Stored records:
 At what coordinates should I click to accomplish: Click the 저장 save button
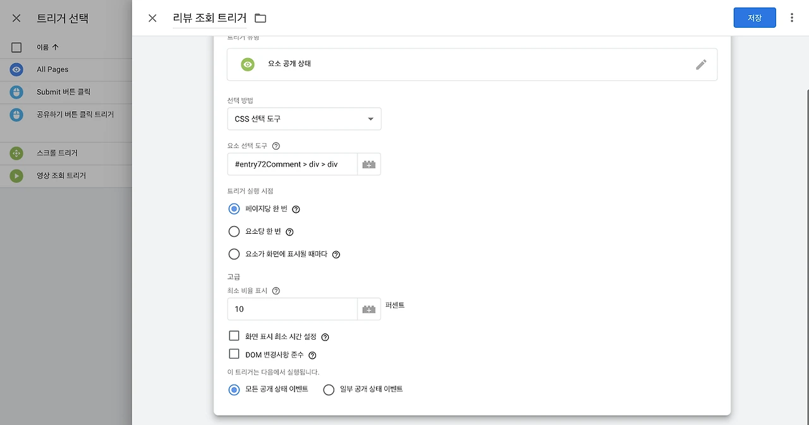755,18
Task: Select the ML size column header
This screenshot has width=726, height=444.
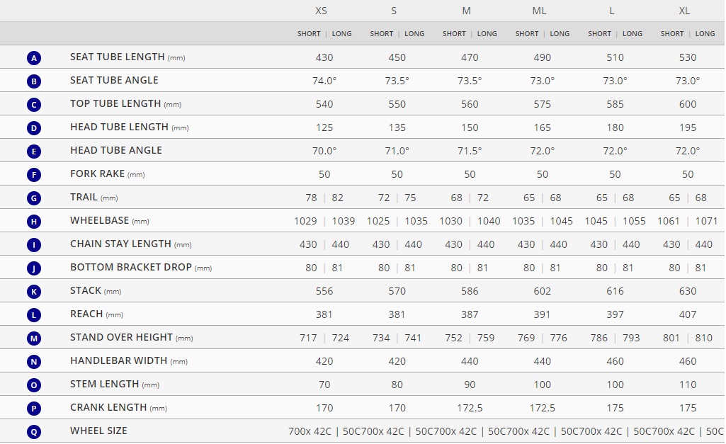Action: [539, 11]
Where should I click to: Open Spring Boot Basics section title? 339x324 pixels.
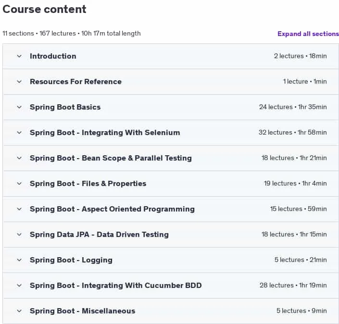pyautogui.click(x=65, y=107)
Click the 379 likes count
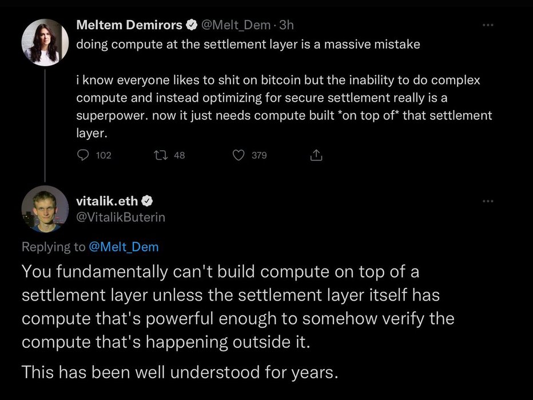Viewport: 533px width, 400px height. (x=259, y=155)
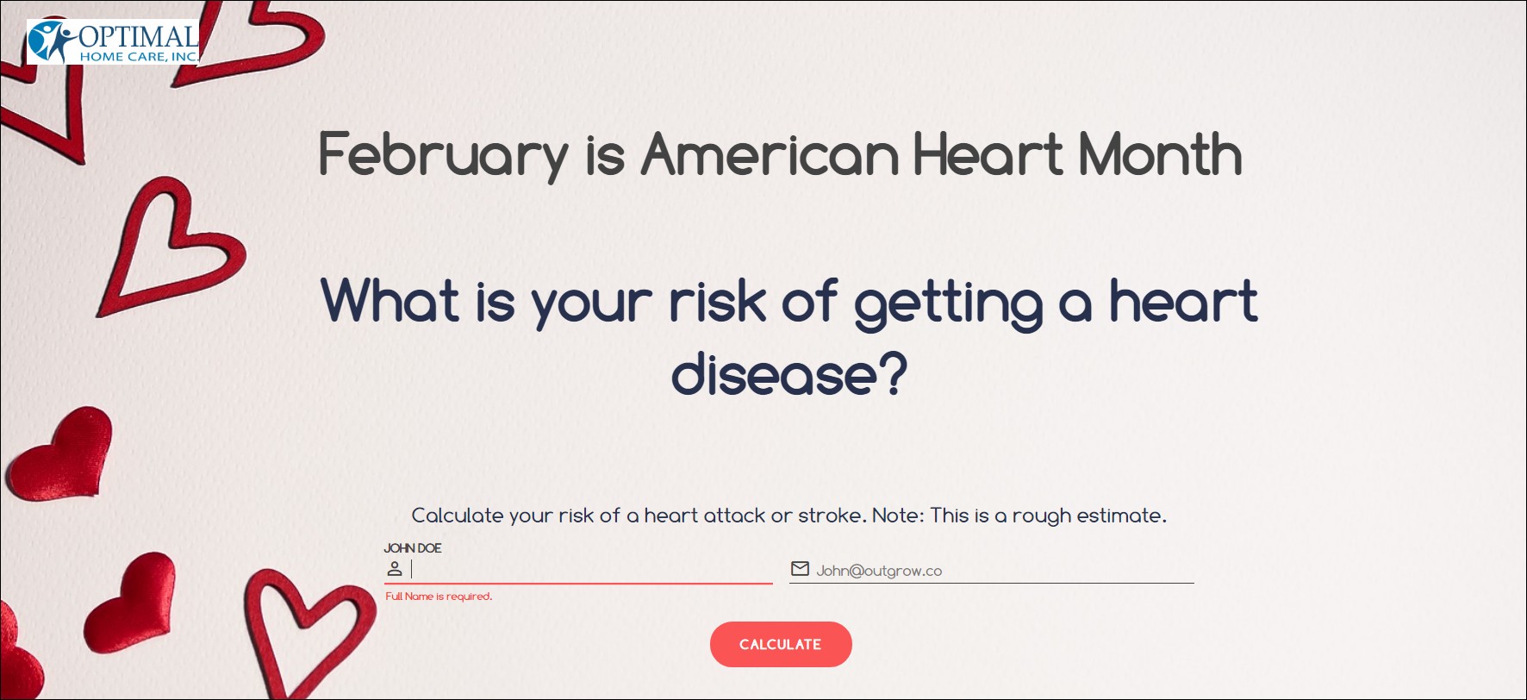1527x700 pixels.
Task: Click the solid satin heart at the left edge
Action: click(x=60, y=453)
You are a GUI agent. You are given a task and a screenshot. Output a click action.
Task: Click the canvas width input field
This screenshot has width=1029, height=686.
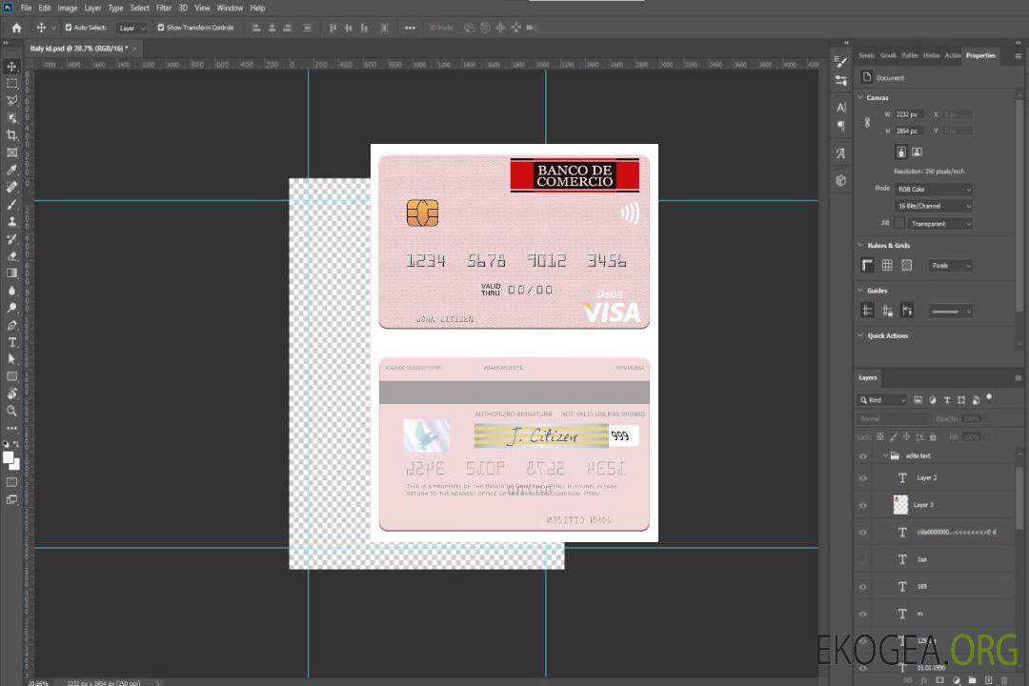tap(908, 114)
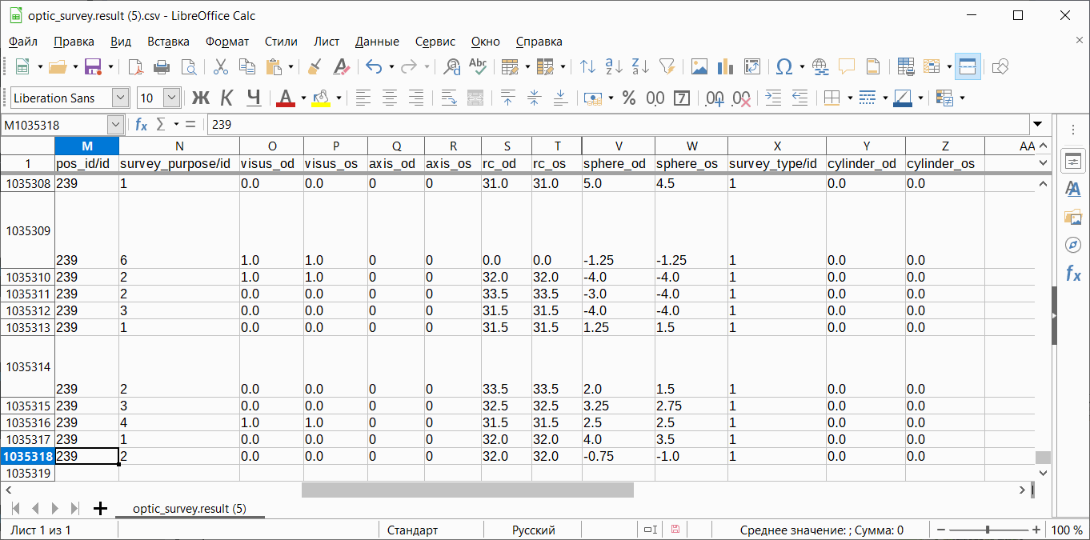Click the Export as PDF icon
Screen dimensions: 1090x540
[135, 66]
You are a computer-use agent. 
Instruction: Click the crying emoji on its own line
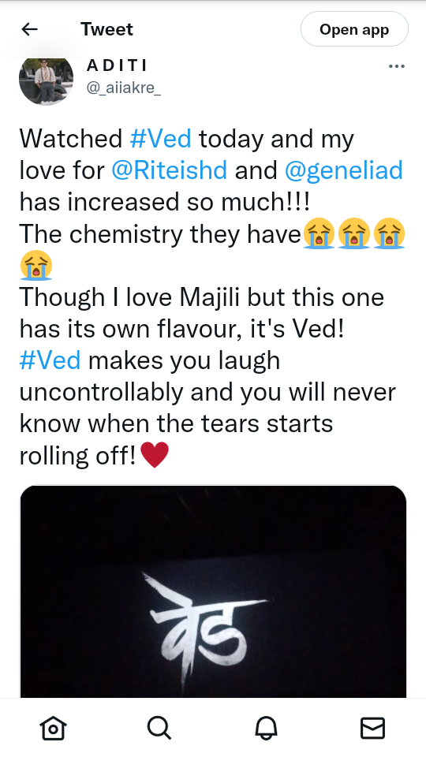tap(36, 266)
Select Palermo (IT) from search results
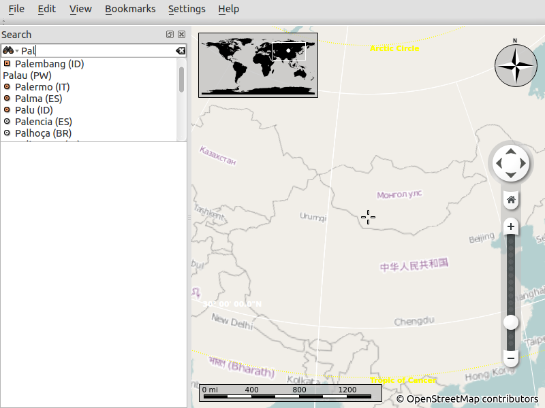The width and height of the screenshot is (545, 408). coord(42,87)
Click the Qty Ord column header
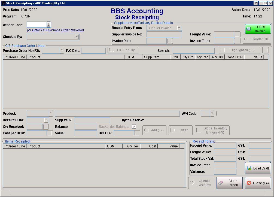The width and height of the screenshot is (274, 197). click(x=188, y=57)
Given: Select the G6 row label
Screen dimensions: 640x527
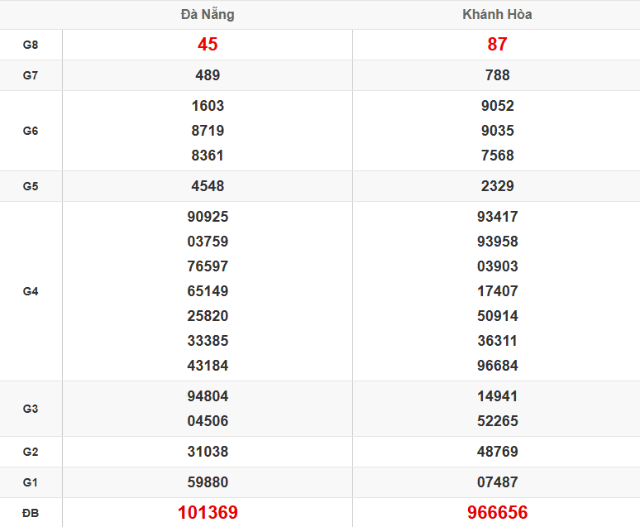Looking at the screenshot, I should (31, 131).

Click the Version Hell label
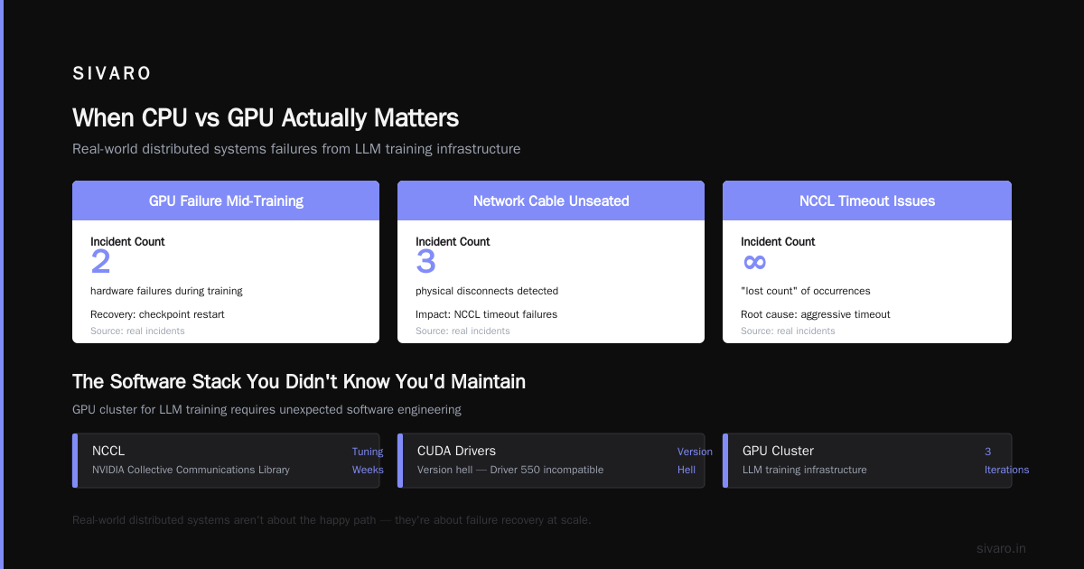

What is required: Reproduce every line above word for word; no images.

Result:
 At what coordinates should I click to accomplish: Click the 저장 save button
755,18
Task: Select the ML size column header
This screenshot has width=726, height=444.
Action: [539, 11]
Where should I click to: Open Spring Boot Basics section title? 339x324 pixels.
pyautogui.click(x=65, y=107)
Click the 379 likes count
Viewport: 533px width, 400px height. (x=259, y=155)
1527x700 pixels.
Task: Click the solid satin heart at the left edge
Action: click(x=60, y=453)
You are a GUI agent. You are given a task and a screenshot. Output a click action.
Task: Click the canvas width input field
This screenshot has width=1029, height=686.
tap(908, 114)
Click the Export as PDF icon
Screen dimensions: 1090x540
[135, 66]
You are a computer-use agent. 
Instruction: Click the crying emoji on its own line
tap(36, 266)
Select Palermo (IT) from search results
The width and height of the screenshot is (545, 408). coord(42,87)
Click the Qty Ord column header
The width and height of the screenshot is (274, 197). click(x=188, y=57)
Given: Select the G6 row label
Screen dimensions: 640x527
Looking at the screenshot, I should (31, 131).

Click the Version Hell label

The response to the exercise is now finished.